I have been wondering that why do car accidents still happen so regularly even if there are so many related laws. What kind of policy seems to address the problem the most? It seems like these answer could be found by compairing the accidents and the policy made in different region, and I hope to find a combination of policies that could lowest the car accident possibility.
import pandas as pd
df_traffic_death = pd.read_csv('traffic_death.csv')
traffic_death_feature = {'Entity': "Country", "Year": "years from 1990 to 2019",
"Deaths": "traffic deaths number"}
df_traffic_death.head(5)
Entity | Year | Deaths | |
---|---|---|---|
0 | Afghanistan | 1990 | 4154 |
1 | Afghanistan | 1991 | 4472 |
2 | Afghanistan | 1992 | 5106 |
3 | Afghanistan | 1993 | 5681 |
4 | Afghanistan | 1994 | 6001 |
df_death_type = pd.read_csv('death_type.csv')

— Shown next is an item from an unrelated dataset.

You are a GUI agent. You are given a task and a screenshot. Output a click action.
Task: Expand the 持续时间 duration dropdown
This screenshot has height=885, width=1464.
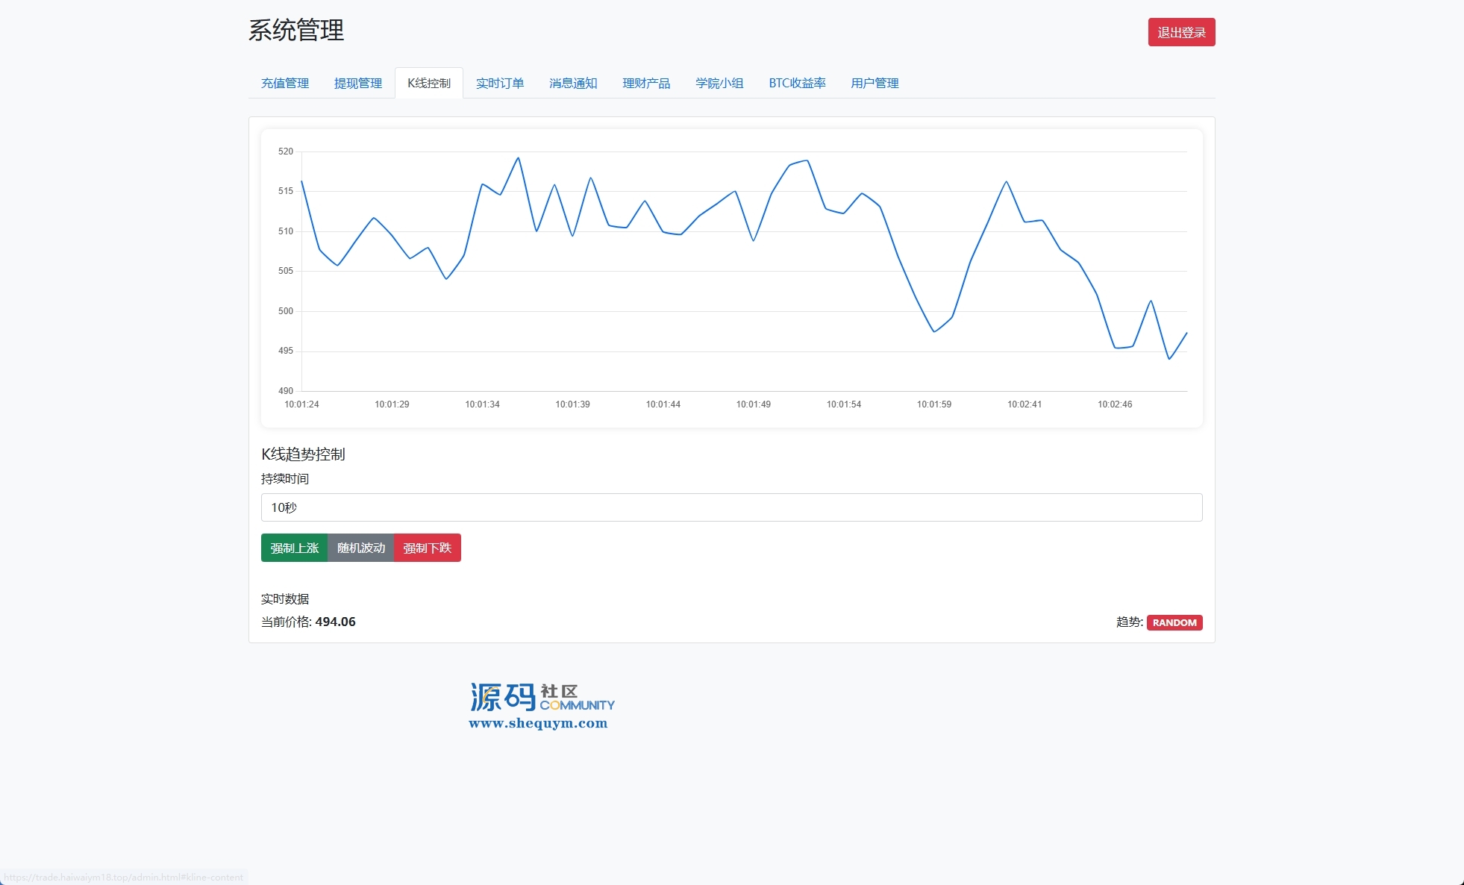coord(731,507)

death_type_feature = {'Country': 'Country',
"Drivers/passengers of 4-wheeled vehicles": "% of road traffic deaths by type",
"Drivers/passengers of motorized 2- or 3-wheelers": "% of road traffic deaths by type",
"Cyclists": "% of road traffic deaths by type",
"Pedestrians": "% of road traffic deaths by type",
"Other/unspecified roadusers": "% of road traffic deaths by type"}
df_death_type.head(5)
Country | Drivers/passengers of 4-wheeled vehicles | Drivers/passengers of motorized 2- or 3-wheelers | Cyclists | Pedestrians | Other/unspecified road users | |
---|---|---|---|---|---|---|
0 | Albania | 39.4 | 11.9 | 7.8 | 38.7 | 2.2 |
1 | Andorra | NaN | 50.0 | NaN | 50.0 | NaN |
2 | Angola | 59.5 | NaN | NaN | 40.5 | 0.0 |
3 | Antigua and Barbuda | 62.5 | 0.0 | 12.5 | 25.0 | 0.0 |
4 | Argentina | 47.2 | 22.2 | 2.4 | 8.2 | 20.0 |
df_drunk_rules = pd.read_csv('drunk_rule.csv')
drunk_rules_feature = {"Country": "Country",
"Definition of drink-driving by BAC": "whether or not the conutry have clear BAC to identify drink-driving",
"Existence of a national drink-drrving law": "whether or not having law about rink-driving",
"Attribution of road traffic deaths to alcohol": "% of traffic deaths caused by alcohol"}
df_drunk_rules.head(5)
Country | Definition of drink-driving by BAC | Existence of a national drink-driving law | Attribution of road traffic deaths to alcohol (%) | |
---|---|---|---|---|
0 | Afghanistan | No | Yes | – |
1 | Albania | Yes | Yes | 5.2 |
2 | Angola | Yes | Yes | – |
3 | Antigua and Barbuda | No | Yes | 0.9 |
4 | Argentina | Yes | Yes | 17 |
df_bac_limit = pd.read_csv('bac_limit.csv')
bac_limit_feature = {"Country": "Country",
"BAC limit for general population": "the blood alcohol concentration standard for most people",
"BAC limit for novice drivers": "the blood alcohol concentration standard for young or new drivers"}
df_bac_limit.head(5)
Country | BAC limit for general population | BAC limit for novice drivers | |
---|---|---|---|
0 | Afghanistan | - | - |
1 | Albania | <=0.05 g/dl | <=0.05 g/dl |
2 | Angola | <= 0.06 g/dl | <= 0.06 g/dl |
3 | Antigua and Barbuda | - | - |
4 | Argentina | <=0.05 g/dl | <=0.05 g/dl |
df_speed_limit = pd.read_csv('speed_limit.csv')
speed_limit_feature = {"Country": "Country",
"Maximum speed limits (Urban)": "speed limits in city side",
"Maximum speed limits (Rural)": "speed limits in country side"}
df_speed_limit.head(5)
Country | Maximum speed limits (Urban) | Maximum speed limits (Rural) | |
---|---|---|---|
0 | Afghanistan | 90 | 90 |
1 | Albania | 40 | 80 |
2 | Angola | 60 | 90 |
3 | Antigua and Barbuda | 32 | 64 |
4 | Argentina | 60 | 110 |
I think these dataset could help me address the problem by comparing the deaths in each country and see how there is relationship between these rules and the deaths. We can also see whether how does the policy about maximum speed limits and drink-driving affect on the amount of different type of traffic deaths.
We can build models of combination of differnet maximum speed limit and different blood alcohol concentration limit, and predict the possible death; finally find whether there is a best combination that can minimize the traffic death.